* [What you will do]:
Determine how many lines in the entries contain the word "width", and give that number with no other text.

* [Given entries]:
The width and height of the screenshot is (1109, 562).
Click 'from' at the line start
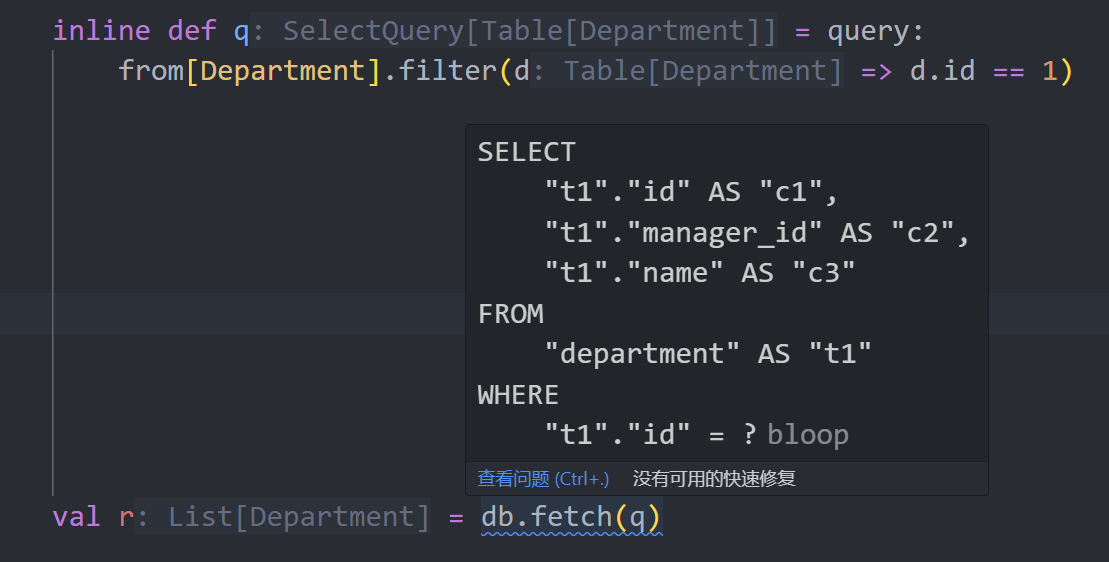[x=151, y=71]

==

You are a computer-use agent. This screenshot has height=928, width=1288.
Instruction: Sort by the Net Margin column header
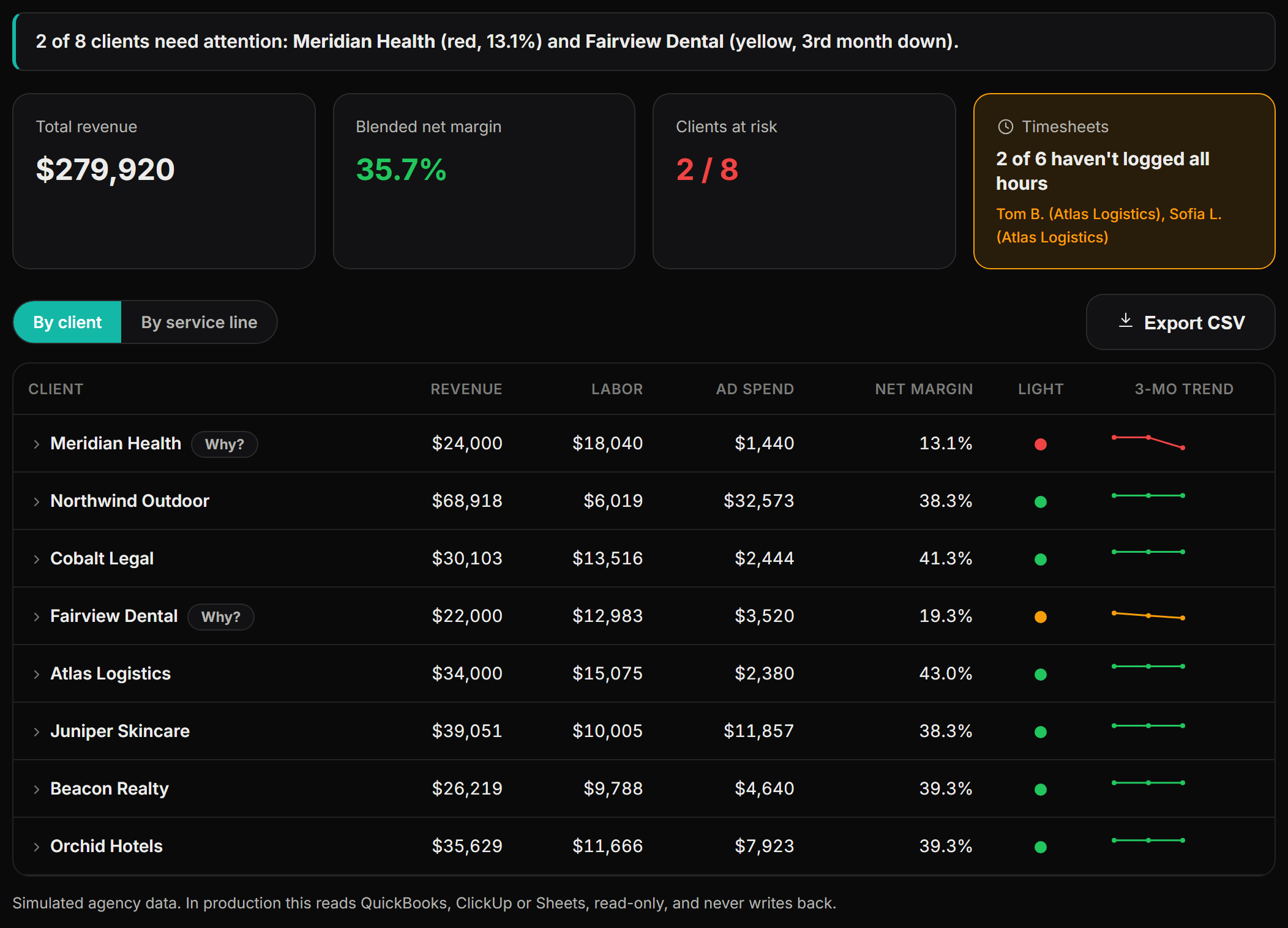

* [Solution to this exercise]:
2